Emmanuel Tourpe était l'invité du département de recherche "Politique et religion" du Collège des Bernardins, lors de son séminaire : "Quelle science politique et morale pour le XXIème siècle ?". A travers l'exemple de la dissuasion nucléaire, il nous montre de nouveau que la philosophie est un socle essentiel aux débats sur les grandes questions de notre temps.
Est-il aujourd’hui encore possible de renouveler le débat sur la dissuasion nucléaire ?
Le débat intellectuel sur la dissuasion nucléaire, tel qu’on le voit illustré par les échanges entre le Général Trinquant et Monsieur Collin, est une impasse. Tel que posé il est un dead-end. Par nature.
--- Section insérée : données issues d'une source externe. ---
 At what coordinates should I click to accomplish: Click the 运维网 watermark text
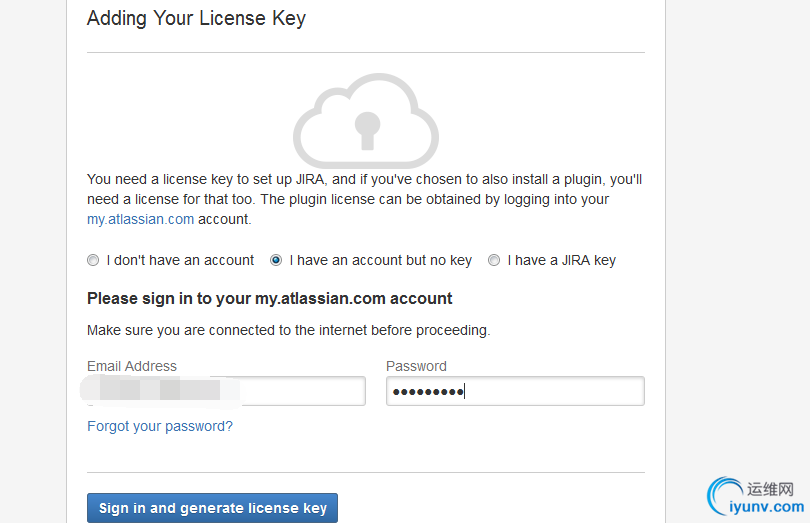770,489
Et cela pour deux raisons.
La première est qu’ils ont tous les deux raison, et sont rationnels, mais sur des plans différents : le premier d’un point de vue pragmatique et militaire ; le second d’un point de vue de morale sociale. Le premier du point de vue de la réalité concrète incontournable ; le second du point de vue de l’utopie indispensable.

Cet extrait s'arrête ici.